▶ **Source passage**:
________________________
Gordon W. Richards (7 September 1930 – 29 September 1998) was a British racehorse trainer specialising mainly in National Hunt racing. He trained two winners of the Grand National with Lucius in 1978 and Hallo Dandy in 1984.
He was born in Bath, Somerset and was apprenticed as a flat jockey to Jack Waugh. His middle initial, W., was allegedly inserted in his name by an official at Salisbury Racecourse at the start of his career to differentiate him from the champion flat jockey Sir Gordon Richards. The W. was apparently taken from Waugh's surname. Becoming too heavy for the flat, he rode as a National Hunt jockey for Ivor Anthony and Johnny Marshall; his career as a jockey was ended by a fall at Perth Racecourse in which he broke his back.
In 1964 he took out a licence to train, initially at Beadnell, Northumberland before moving to Greystoke Castle stables near Penrith in Cumbria in 1968. He subsequently moved to a new purpose-built stables at Greystoke village in 1988.
As well as his two Grand National winners he gained major successes with One Man, dual winner of the King George VI Chase and winner of the Queen Mother Champion Chase, and Titus Oates, also a King George VI Chase winner.
On Timeform Ratings, One Man was the best chaser Richards ever trained. He was an exciting horse who visually traveled with ease throughout his races. He won the King George VI Chase twice, and the Queen Mother Champion Chase. He had two attempts to win the Cheltenham Gold Cup, finishing out of the frame both times, in 1996 (when starting the 11/8 favourite), and 1997. On both occasions he weakened in the later stages of the race.
Richards also trained the future, dual Champion Hurdle winner, Sea Pigeon, when the horse began his hurdling career. But owner Pat Muldoon transferred the animal to the Great Habton yard of Peter Easterby, where he won two Chester Cups and an Ebor Handicap, as well as the 1980 and 1981 runnings of the Champion Hurdle.
________________________
▶ **Task requirements**:
[1] In the passage about trainer Gordon W. Richards, what ended his career as a jockey?
[2] Revise the Gordon W. Richards passage by writing out everything from "As well as his" down to "VI Chase winner.", with "major successes" changed to "notable victories".
________________________
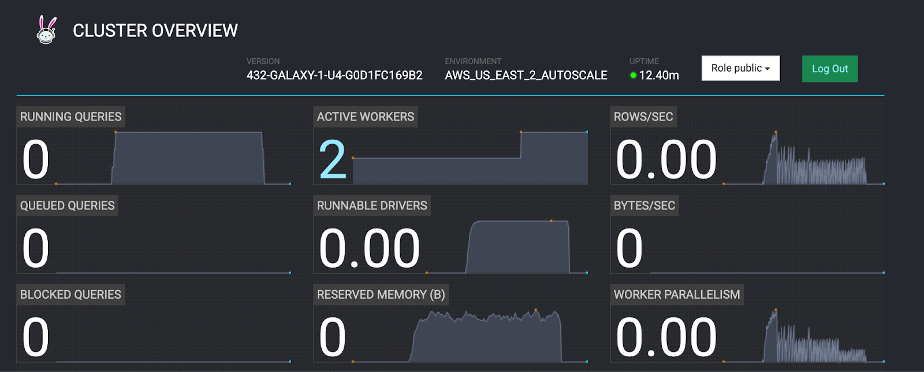Click the Queued Queries value 0
This screenshot has width=924, height=372.
(35, 248)
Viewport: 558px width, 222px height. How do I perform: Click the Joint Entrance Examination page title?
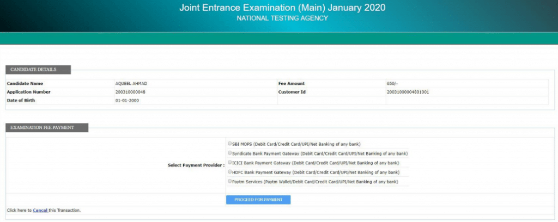(282, 8)
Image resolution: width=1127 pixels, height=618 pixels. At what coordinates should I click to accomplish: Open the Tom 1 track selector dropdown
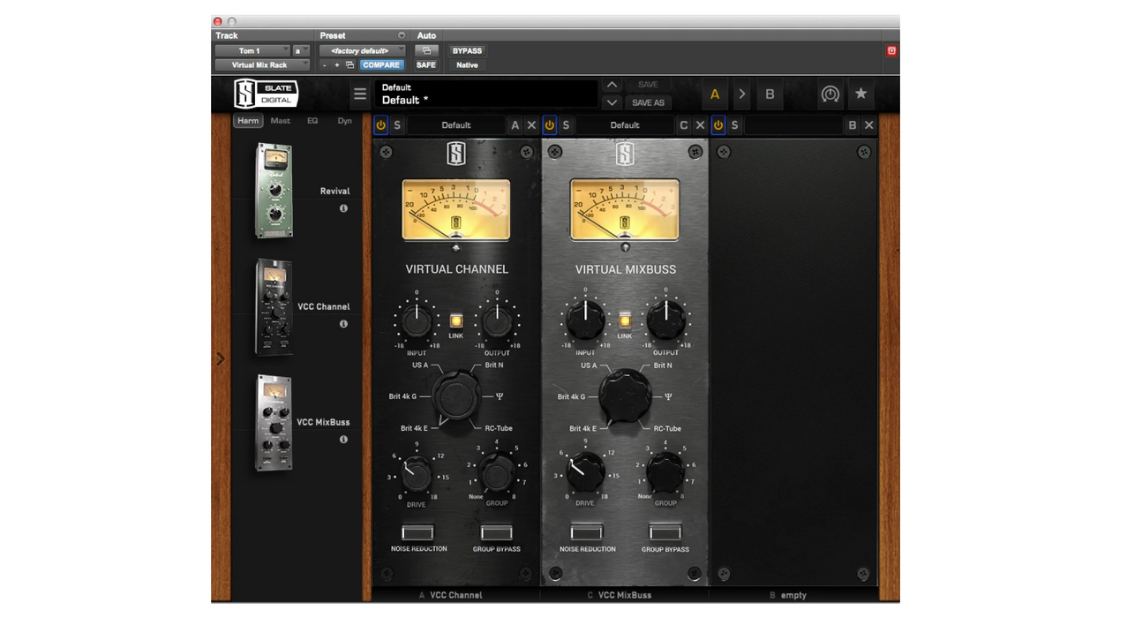click(x=253, y=51)
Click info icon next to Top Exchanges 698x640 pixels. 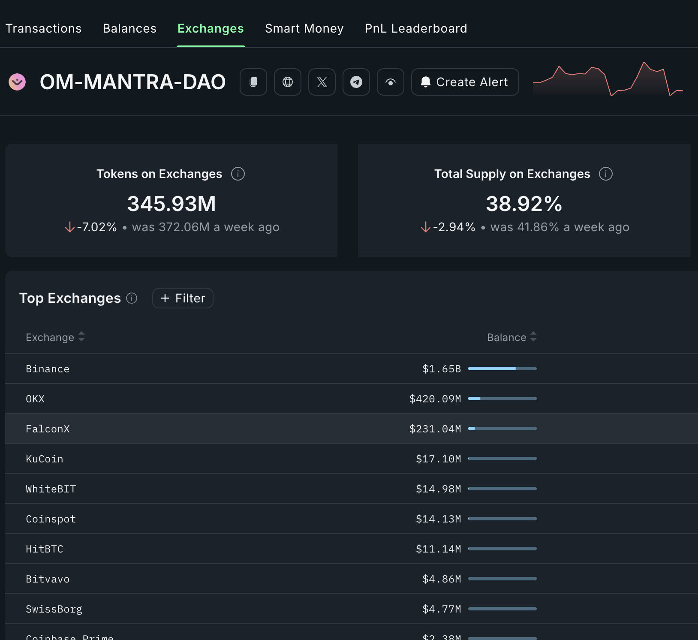132,298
________________________
▶ **Results**:
[1] A fall at Perth Racecourse in which he broke his back.

[2]
As well as his two Grand National winners he gained notable victories with One Man, dual winner of the King George VI Chase and winner of the Queen Mother Champion Chase, and Titus Oates, also a King George VI Chase winner.